Mucho más modernamente, el sociólogo italiano Conrado Gini afirmó que esa “envidia” se basaba en la desigualdad y que esta última se podía medir. Al efecto inventó el  ‘Coeficiente de Gini’, uno que va de 0 a 1 y que cuanto más cerca del 0 está una sociedad, implica que la desigualdad es menor.

Por su parte, el historiador austriaco Walter Scheidel sostiene en su extenso libro The Great Leveler (El Gran Nivelador) que las sociedades, cuanto más desiguales, son más propensas al conflicto, ya que los conflictos son los grandes niveladores de la historia. 

Concretamente, reconoce cuatro factores niveladores. A saber: la guerra como lo fueron las dos guerras mundiales; los regímenes totalitarios como el gobierno de Stalin y el de Mao; las anarquías prolongadas en Estados fallidos, como los de Afganistán, Sudán, Somalia y Zaire, entre otros, y los desastres ecológicos en los casos de la cultura Maya.

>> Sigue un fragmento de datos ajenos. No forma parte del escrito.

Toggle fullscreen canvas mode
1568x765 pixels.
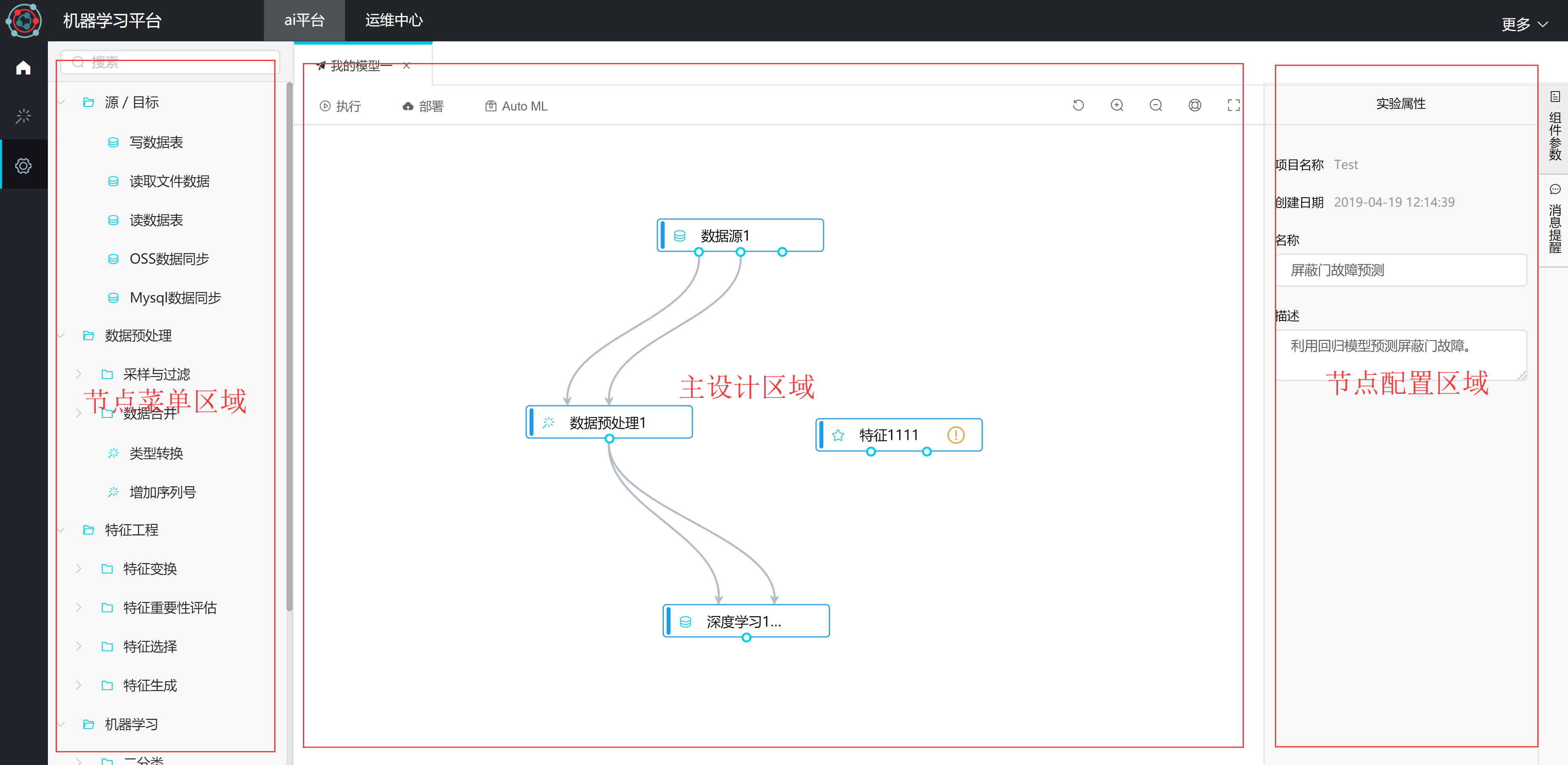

En resumen, el incremento de la desigualdad social nos puede conducir ya sea a un Estado totalitario como a uno fallido. Por ejemplo, México –hoy casi un Estado fallido– y Chile –uno en que se han registrado las protestas más violentas y prolongadas– son los países más desiguales de la Organización para la Cooperación y el Desarrollo Económicos (OCDE) conforme al coeficiente Gini. 

Llegado a este punto, uno bien puede preguntarse si nos encontramos ante un fenómeno repetido y por ello conocido o si, por el contrario, se trata de uno nuevo.

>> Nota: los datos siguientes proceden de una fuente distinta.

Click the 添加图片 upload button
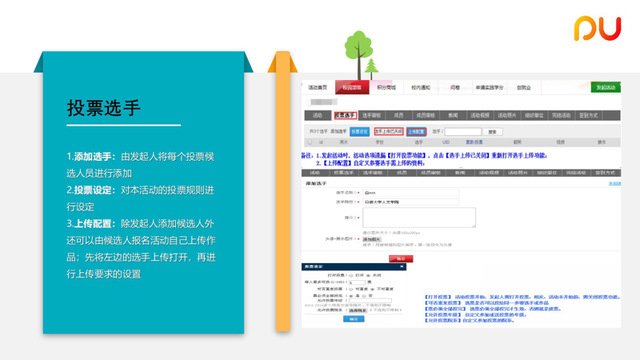point(372,239)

Sin negar lo que venimos explicando, y que las 400 páginas del libro de Walter Scheidel se encargan de detallar con ejemplos que van desde la desaparición del pueblo maya hasta la Revolución Rusa, hay cuestiones al menos novedosas. A saber: el carácter global que han alcanzado estas protestas, en lugares tan distantes en lo geográfico como en lo cultura, ya sea Beirut, Teherán u Hong Kong; la aún más llamativa similitud de la estética de los que protestan y el fogoneo que se realiza a través de las redes sociales. 

Por ello nos preguntamos: ¿qué tienen en común una adolescente iraní que protesta contra el uso obligatorio del velo con otra chilena que quiere educación universitaria libre y gratuita?

Por otro lado, surge una pregunta inquietante: ¿por qué no ha pasado en la Argentina, un país sumergido en crisis recurrentes desde hace décadas?

Aparentemente, y a falta de una mejor explicación, podemos afirmar que nuestro país desde hace muchos años dispone de un sistema de organizaciones políticas intermedias, los sindicatos. Los que no solo son una respuesta a las teorías revolucionarias del marxismo, sino también del liberalismo, el que después de la Revolución Francesa había reducido a la sociedad a un simple agregado de individuos frente al Estado.

Por supuesto que el sistema político argentino dista de ser perfecto. Por ejemplo, las organizaciones de vastas capas de nuestra actividad laboral informal distan de estar bien organizadas, pero parece que van camino de ello. Y lo que para algunos es percibido como grupos antisociales que solo se dedican a cortar calles, bien podrían presentar la ventaja de proveernos de interlocutores si la situación llegara a empeorar.
Sea como sea, no podemos negar que existen realidades aún más profundas que pueden arruinarlo todo de un momento a otro.

Por ello, probablemente, lo más seguro sea volver a la sencilla sensatez de Spengler cuando apuntó al vicio de la envidia. Uno que, no podemos negarlo, ha sido exacerbado al infinito por la cultura dominante del hedonismo y del materialismo moderno desde las usinas bien localizadas en Hollywood por la Escuela de Frankfurt.

Una observación que nos conduce no solo a la mejora de las condiciones materiales de los “envidiosos”, sino que –principalmente– nos obliga a garantizarles el acceso a la educación. La que, en última instancia, es el único camino para una sociedad que al menos disponga de una mayor gama de posibilidades para el progreso de sus menos favorecidos.

El Doctor Emilio Magnaghi es Director del Centro de Estudios Estratégicos para la Defensa Nacional Santa Romana. Autor de El momento es ahora y El ABC de la Defensa Nacional.